Instructions to follow: Repeat exactly the lines of the material below that run from the "QR code integration" line to the "Viewport: 1400px width, 865px" line, including both, and do not carry over any pictures.

Supplied data:
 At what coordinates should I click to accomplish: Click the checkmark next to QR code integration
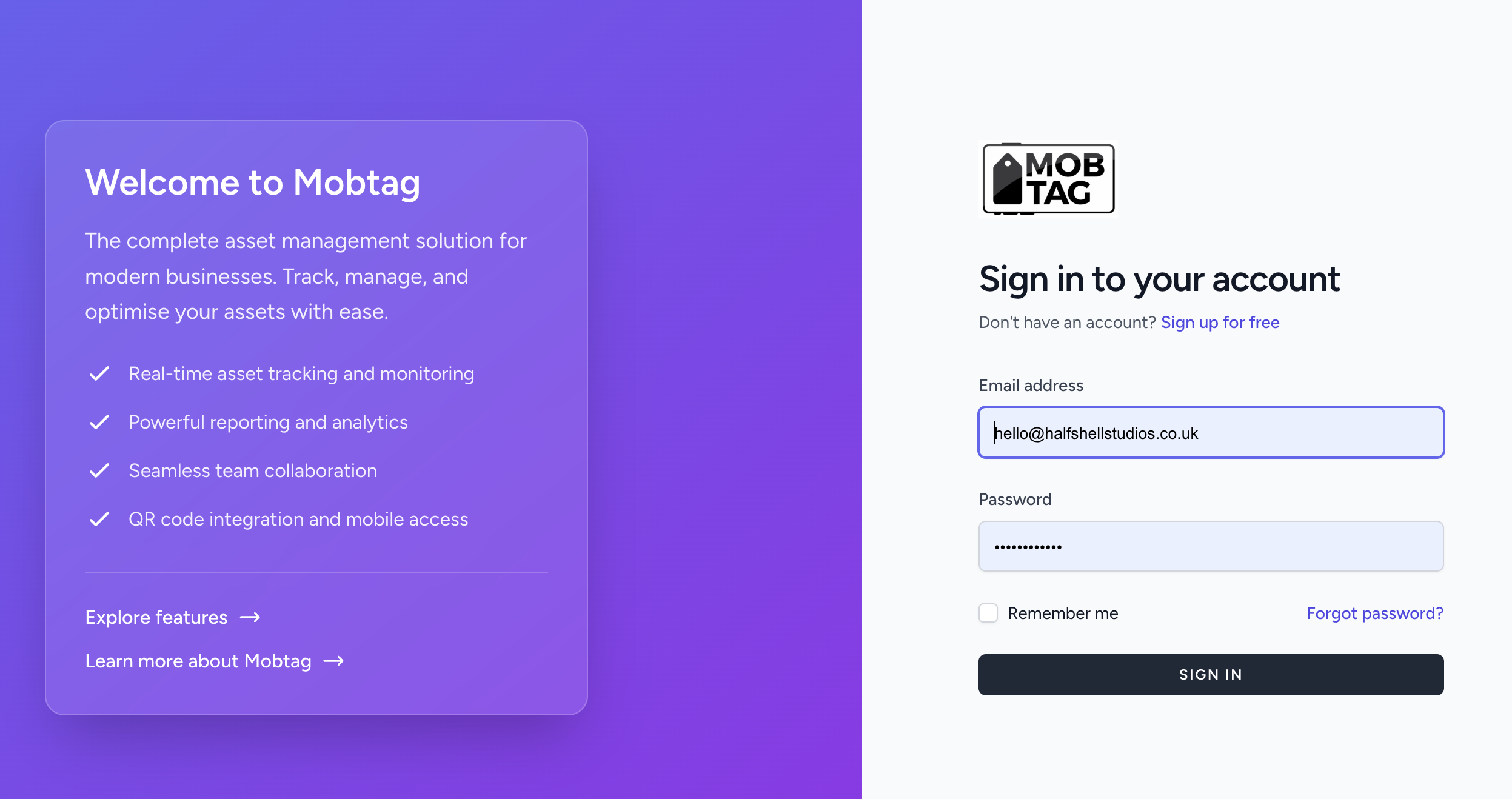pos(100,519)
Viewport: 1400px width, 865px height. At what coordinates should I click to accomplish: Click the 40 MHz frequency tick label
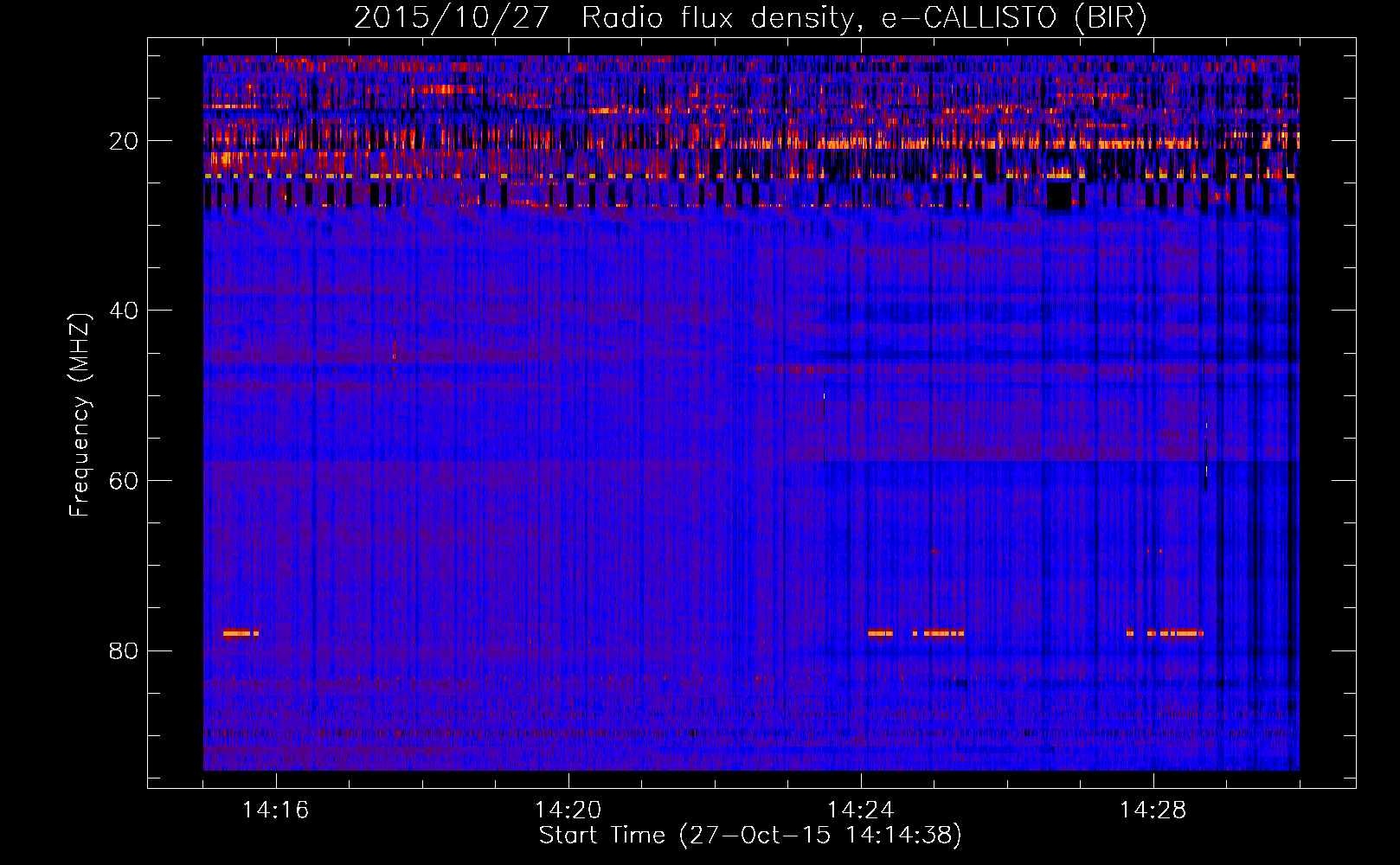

==

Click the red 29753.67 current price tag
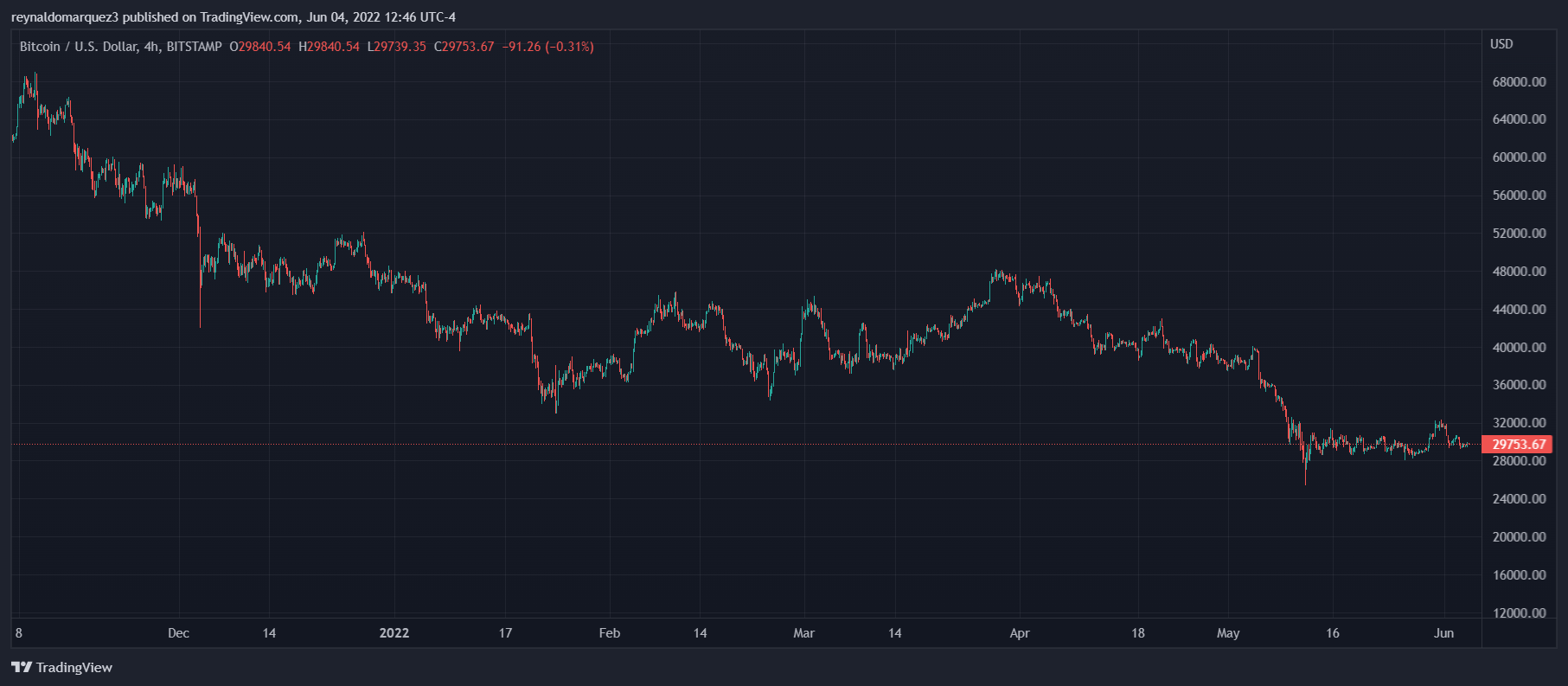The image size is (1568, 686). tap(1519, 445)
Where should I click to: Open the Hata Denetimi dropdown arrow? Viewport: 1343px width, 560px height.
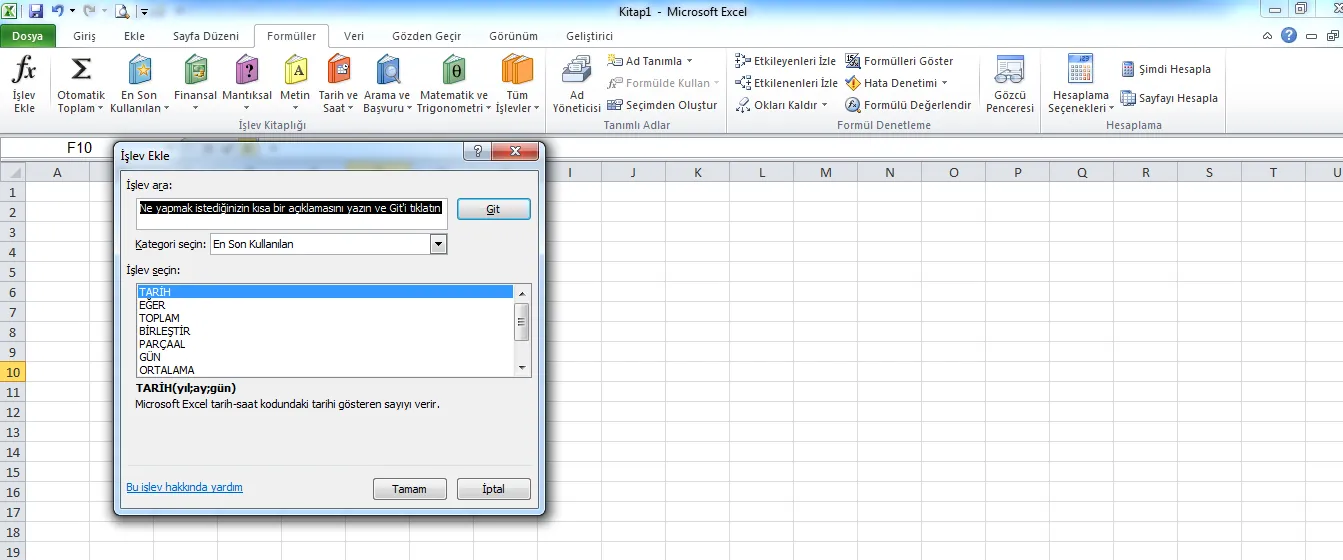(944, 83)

--

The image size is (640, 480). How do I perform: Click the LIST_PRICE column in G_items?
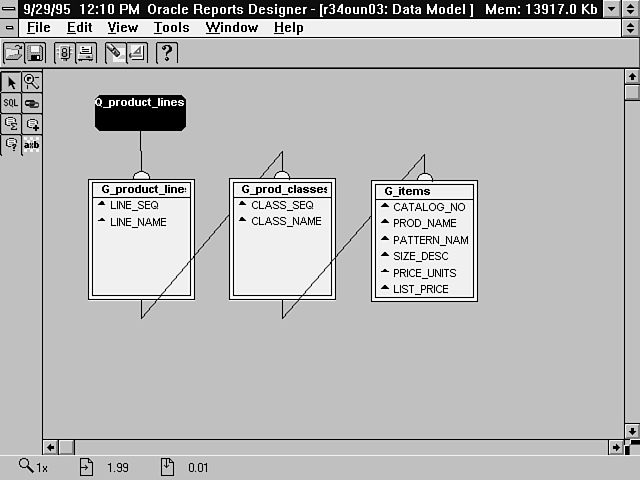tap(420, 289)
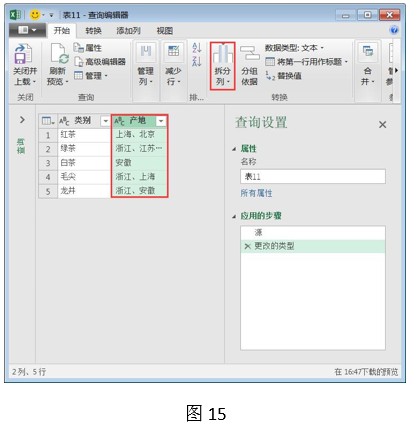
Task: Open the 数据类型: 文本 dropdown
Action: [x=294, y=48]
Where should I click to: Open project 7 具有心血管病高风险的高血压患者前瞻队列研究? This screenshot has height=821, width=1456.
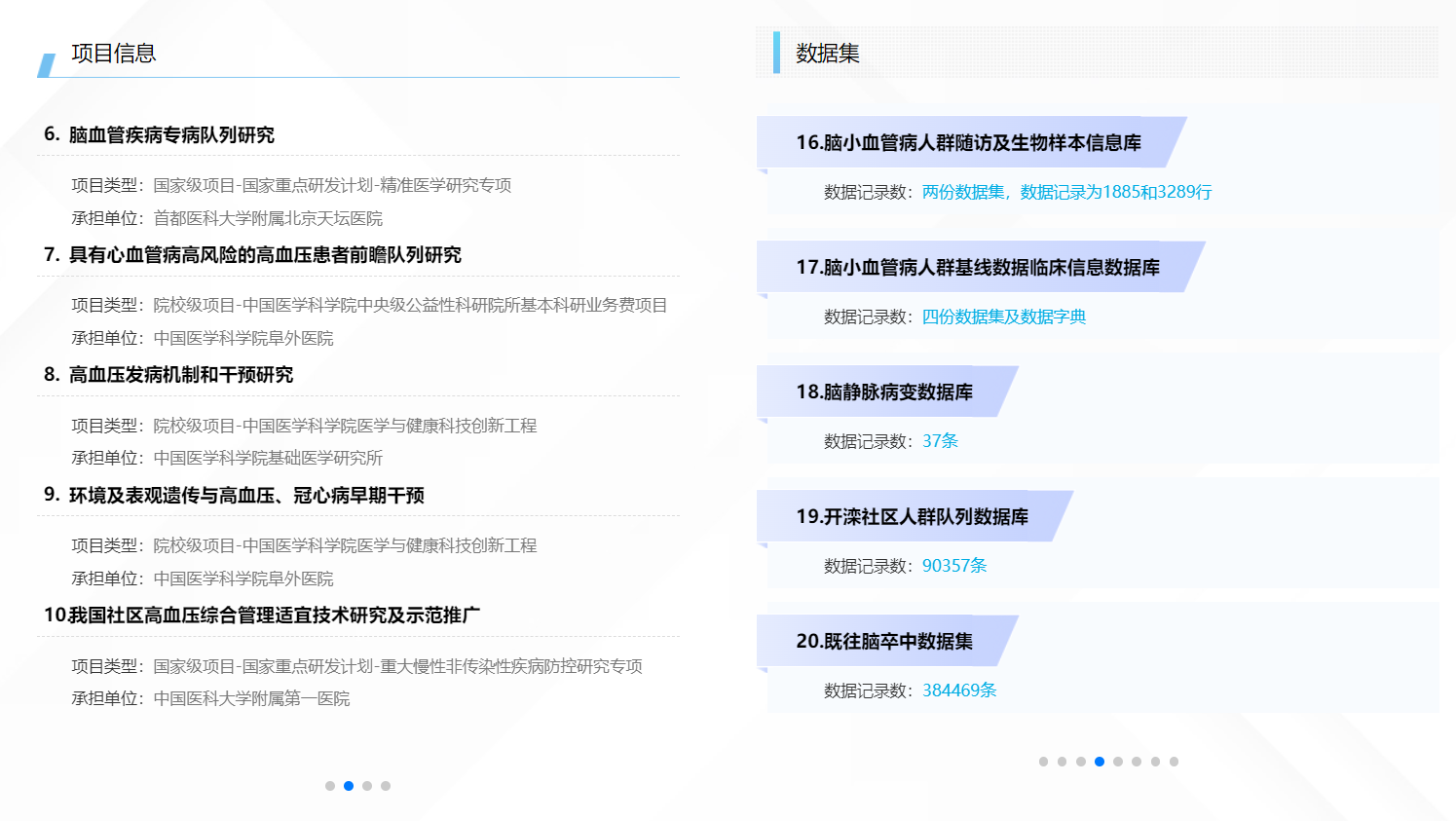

Your response:
 At what coordinates should I click to accomplish: Click the checkmark next to QR code integration
pos(100,519)
Viewport: 1400px width, 865px height. At what coordinates should I click to accomplish: Click the 40 MHz frequency tick label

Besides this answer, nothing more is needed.